Na varanda, a jibóia se pendurava do alto, sustentada por um gancho dourado contra o teto branco. À luz da manhã, enquanto os olhos desinchavam e os lábios finos encontravam uma xícara de café sem açúcar recém coado, ele encarava o dia chegando enquanto receios que nem sabia que tinha, iam embora.

Da escuridão da noite anterior sobrara alguns pensamentos pairando por cima de seus cabelos, como uma auréola de incertezas. No quarto, o lençol ainda estava amassado e repuxado, um dos travesseiros jogados no chão e a cortina escondia o amanhecer que tentava clarear o ambiente e a vida de quem ali morava; não era a imagem que trazia a paz de outrora a ele, portanto se acolheu em pleno calor do sol junto ao café que o aquecia de dentro pra fora.

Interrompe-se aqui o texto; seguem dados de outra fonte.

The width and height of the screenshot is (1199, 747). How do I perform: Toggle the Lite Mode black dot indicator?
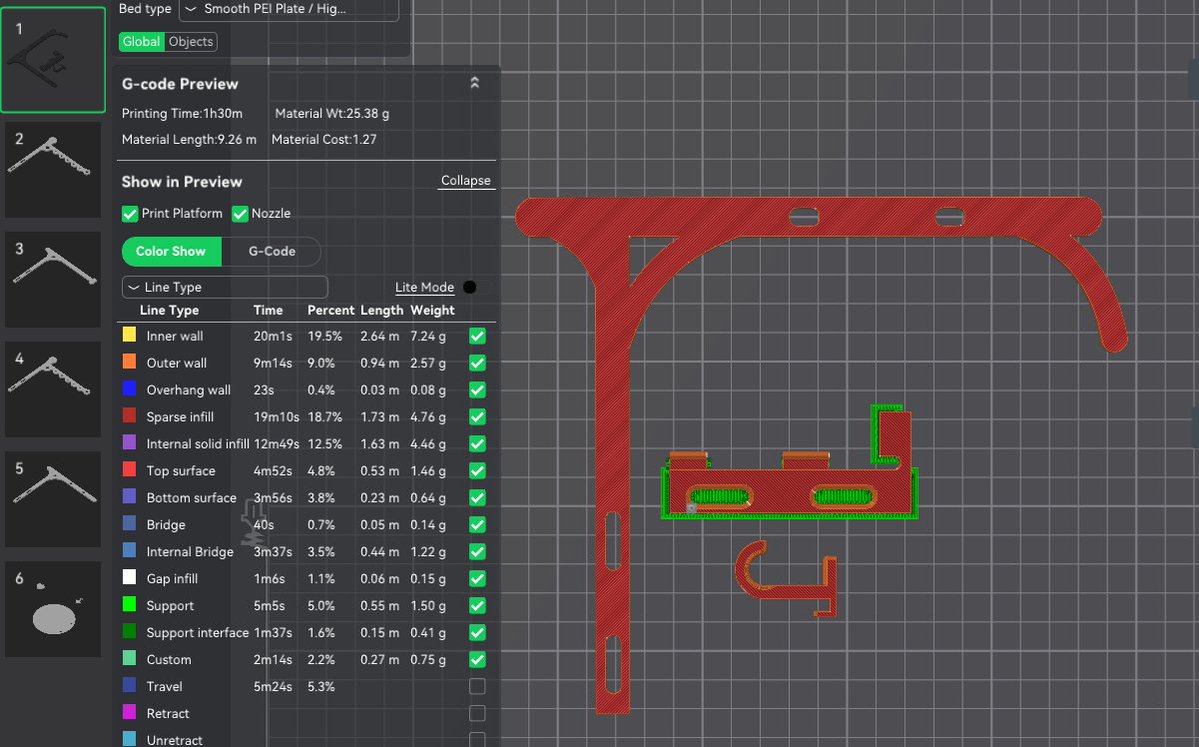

Gostava de dizer que aquela rotina de isolamento lhe parecia apenas o que deveria ser, como sempre fora. Acordar sem dar bom dia a alguém e passar seu café ao som de um jazz nas manhãs enquanto os pés deslizavam pelo chão da cozinha. Mas já não sabia mais se era.

Há algumas semanas começara a acordar dentro dele um desejo de encher uma segunda xícara de café, de amassar o lençol por outro motivo, de abraçar a cintura dela enquanto ambos seus pés deslizassem pelo chão da cozinha.

Mesmo alguém tão confiante como ele se surpreendera na forma ousada que ela encontrara de sorrir a ele. A forma que encontrara de estar presente em seus dias mesmo quando não estava; de olhar detalhes e ouvir canções e senti-la ali ao seu lado. Ele sabia o que cresceria dentro dele se permitisse. Sabia quão alto o balãozinho em seu coração voaria se continuasse a enche-lo; sabia quanta dedicação e amor tinha dentro de si para se permitir construir coisas; criar do zero o que não existia.

A ilusão de estar habituado ao isolamento se quebrara. Em seus dias sempre tão cheios quase nunca descobria pessoas capazes de desvendar suas camadas interiores. Ninguém como ela; sutil e bagunçada, evidente como o gancho dourado da sacada que se fazia visível contra o teto branco, sem o qual a jibóia não poderia se pendurar naquele cantinho em que o sol não alcançava, mas sua luz sim. É sempre tão curioso o que enche a nossa vida de vida, frequentemente só notamos o quanto ela estava morta quando fôlego é soprado sobre nós. As folhas da jibóia se se encarregavam de colorir o seu ambiente outrora cinza, tanto quanto o riso dela.

São tantos os cantos e esquinas do coração que o amor não alcança, mas sua luz sim, colorindo ambientes outrora cinza.

O café era forte, sem nenhum açúcar, como ela gostava; como ela. O quarto ainda estava bagunçado, e a cortina fechada; como ele. Em todos os outros espaços a luz encontrava brechas de entrar; como na vida. O isolamento não parecia tão real quando não se havia outra escolha. Agora ele se sentia compelido a tê-la ali, como uma criança que passa toda a vida dizendo que não gosta de cenouras, até descobrir como os bolos de cenoura são feitos. Mesmo aqueles cheios de dedicação e amor dentro de si, que se permitem criar coisas que não existem, partem de algum lugar para criá-las.

Ela era – ele sabia – a matéria prima da criação de tantos sentimentos que ferviam dentro dele, prestes a serem incontidos. Sabia o que ela diria se estivesse ali; primeiro escolheria o jazz certo ou alguma outra música que ele possivelmente nunca ouvira antes, depois… bem, depois diria a ele aquilo de sempre, aquilo que agora em sua ausência a presença de sua voz se fazia ouvir.

Eu quero te ver ter coragem.

Encheu a xícara mais uma vez e respirou fundo. Por Deus! Como amava o café amargo, como ela.